**PROMPT**
The required answer is an exact copy of the records below, without pictures.

[PROVIDED RECORDS Boundary: Start]

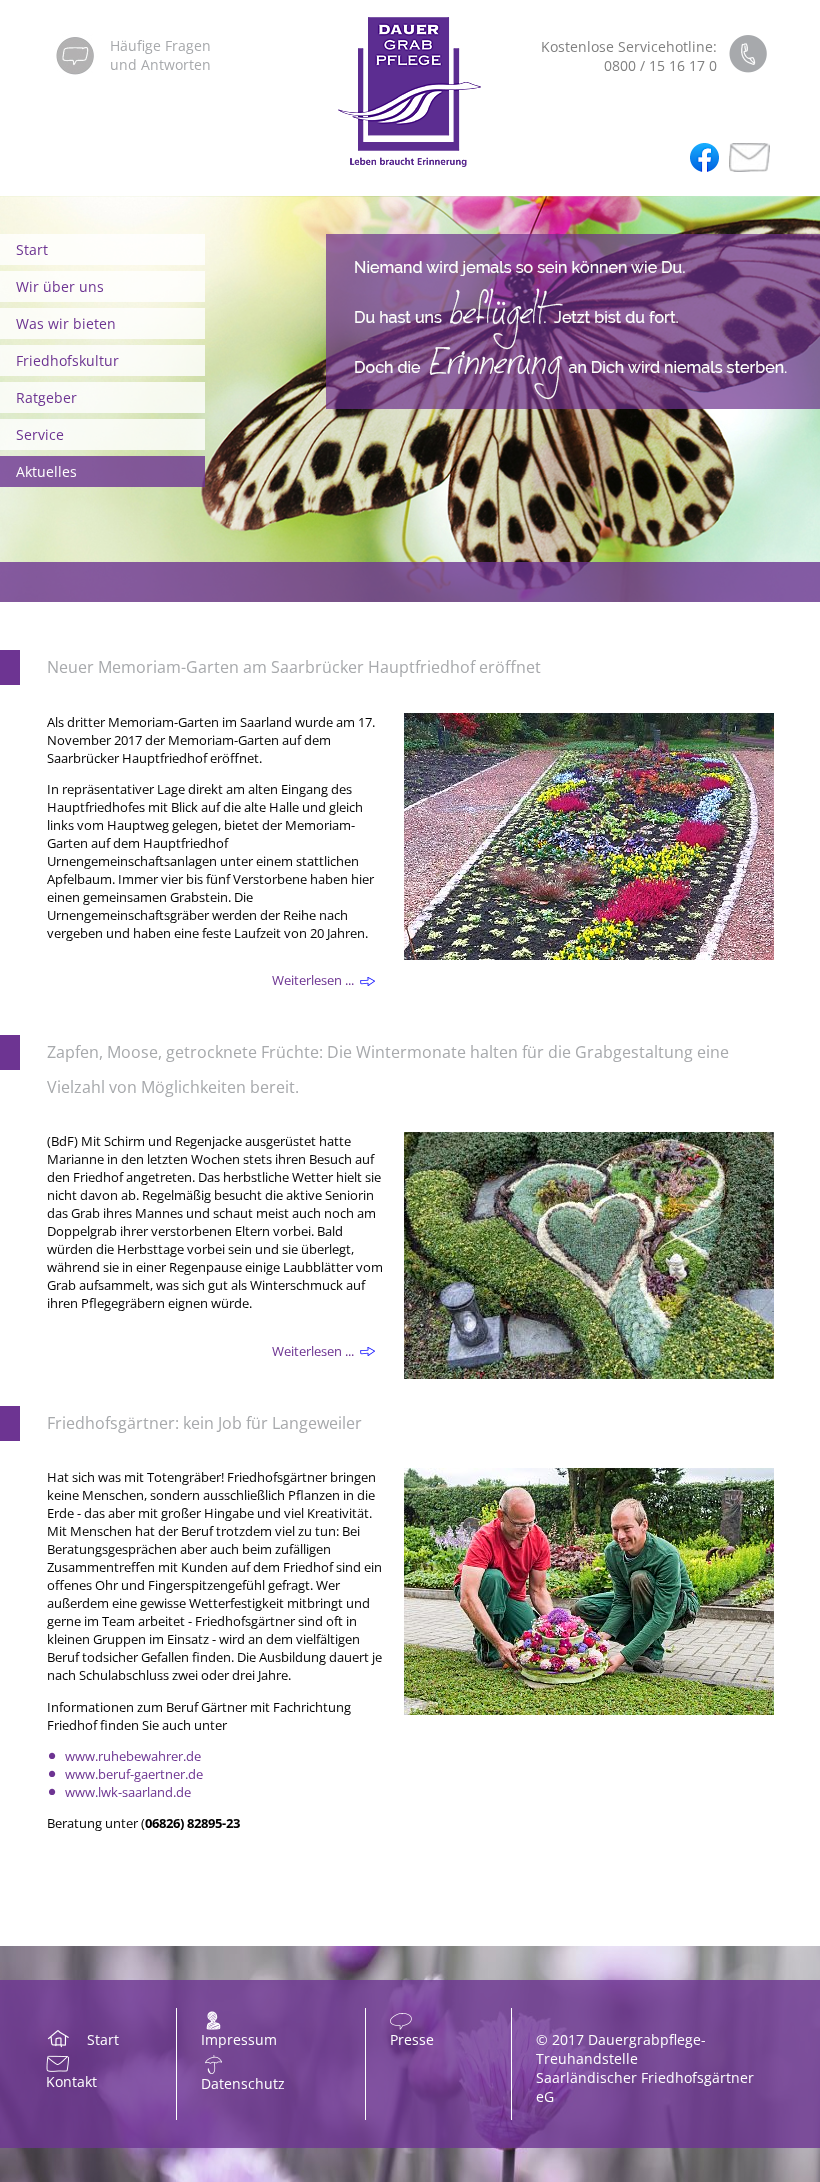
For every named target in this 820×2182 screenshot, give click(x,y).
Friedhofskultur (67, 360)
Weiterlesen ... (313, 980)
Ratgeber (46, 397)
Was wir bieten (66, 323)
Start (32, 249)
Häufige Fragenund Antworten (160, 55)
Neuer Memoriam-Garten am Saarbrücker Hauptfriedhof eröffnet (294, 667)
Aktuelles (46, 471)
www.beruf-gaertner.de (134, 1774)
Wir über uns (60, 286)
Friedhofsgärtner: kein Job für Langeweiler (204, 1423)
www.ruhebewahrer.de (133, 1756)
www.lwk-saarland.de (128, 1792)
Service (40, 434)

[PROVIDED RECORDS Boundary: End]

**RESPONSE**
For every named target in this 820×2182 screenshot, give click(x,y).
Friedhofskultur (67, 360)
Weiterlesen ... (313, 980)
Ratgeber (46, 397)
Was wir bieten (66, 323)
Start (32, 249)
Häufige Fragenund Antworten (160, 55)
Neuer Memoriam-Garten am Saarbrücker Hauptfriedhof eröffnet (294, 667)
Aktuelles (46, 471)
www.beruf-gaertner.de (134, 1774)
Wir über uns (60, 286)
Friedhofsgärtner: kein Job für Langeweiler (204, 1423)
www.ruhebewahrer.de (133, 1756)
www.lwk-saarland.de (128, 1792)
Service (40, 434)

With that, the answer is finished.